* _AUFGABENSTELLUNG_: Können Sie den Text zur Streitwertbeschwerde ab seinem letzten Satz fortschreiben?

Schließlich ist im Rahmen der Beschwerde auch der Streitwert für den zweiten
Hauptantrag zu korrigieren. Auch wenn insoweit keine ausdrückliche Anfechtung im
Rahmen der Beschwerde erfolgt ist, kann das Beschwerdegericht eine Korrektur
vornehmen. Eine Bindung an die Anträge besteht im Rahmen der Streitwertbeschwerde
nicht (vgl. OLG Köln, Beschluss vom 22.02.1996 – 18 W 57/95 -, JurBüro 1996, 476). Nach
der ständigen Rechtsprechung des Beschwerdegerichts ist der im Rahmen eines
Kündigungsschutzprozesses "mitlaufende" Weiterbeschäftigungsantrag regelmäßig mit
einem Bruttomonatsverdienst zu bewerten. Nur in Fällen, in denen es ausdrücklich um die
zwischen den Parteien streitige Beschäftigung geht, sind – wie hier erstinstanzlich
geschehen – zwei Bruttomonatsverdienste zugrunde zu legen.

* _DATENSATZAUSZUG_:
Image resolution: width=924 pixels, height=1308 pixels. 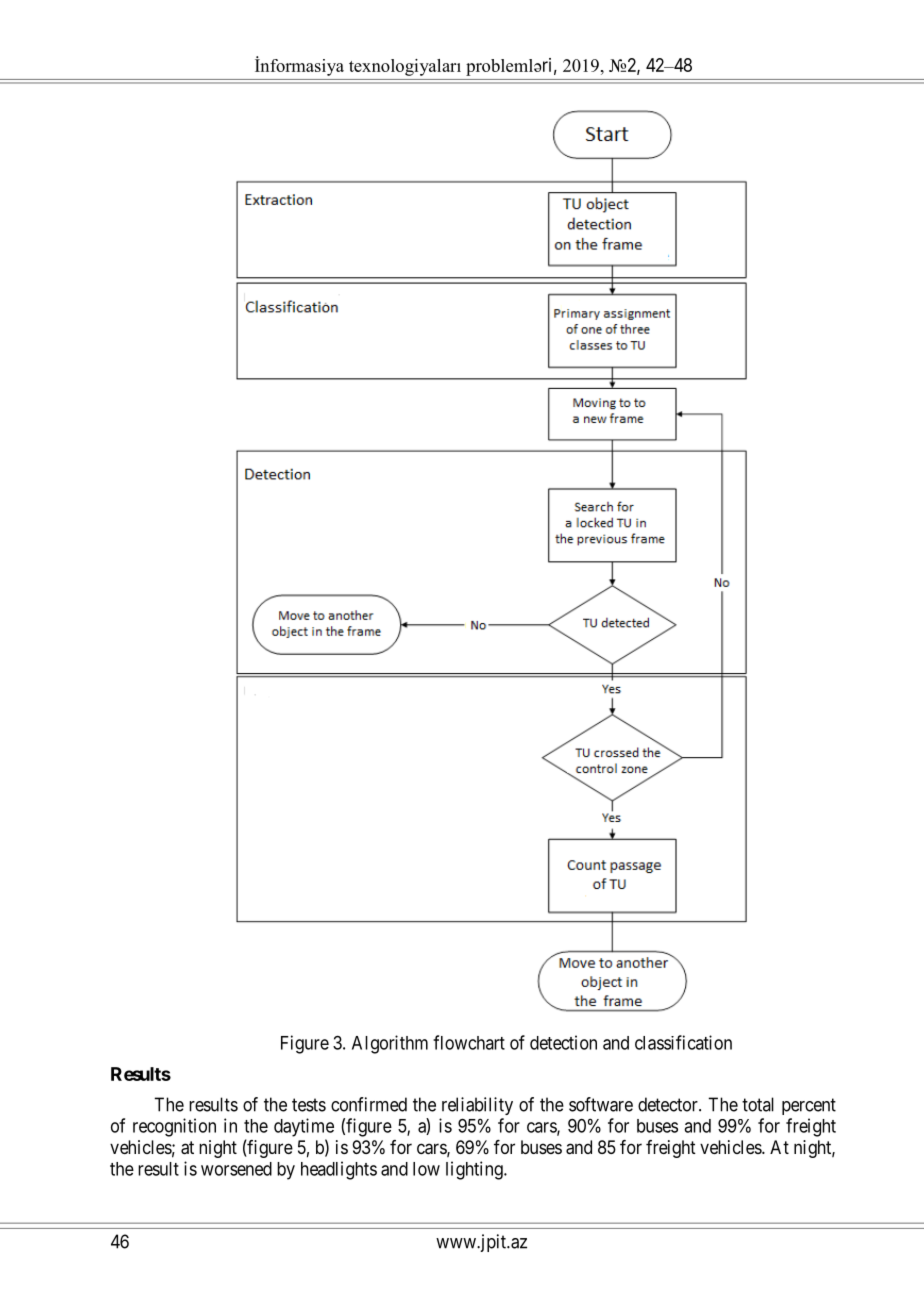 I want to click on lighting, so click(x=475, y=1170).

* _LÖSUNG_:
Nach allem ergibt sich mithin ein Gesamtstreitwert in Höhe von 27.032,41 €, der sich aus
drei Bruttomonatsverdiensten für den Klageantrag zu 1), einem Bruttomonatsverdienst für
den Klageantrag zu 2) sowie dem bezifferten Wert des Hilfsantrages zu 3) bemisst.
III. Gegen diese Entscheidung ist ein weiteres Rechtsmittel nicht gegeben. Die
Rechtsbeschwerde ist in Wertfestsetzungssachen nicht eröffnet (BAG, Beschluss vom
17.03.2003 – 2 AZB 21/02 -, NZA 2003, 682).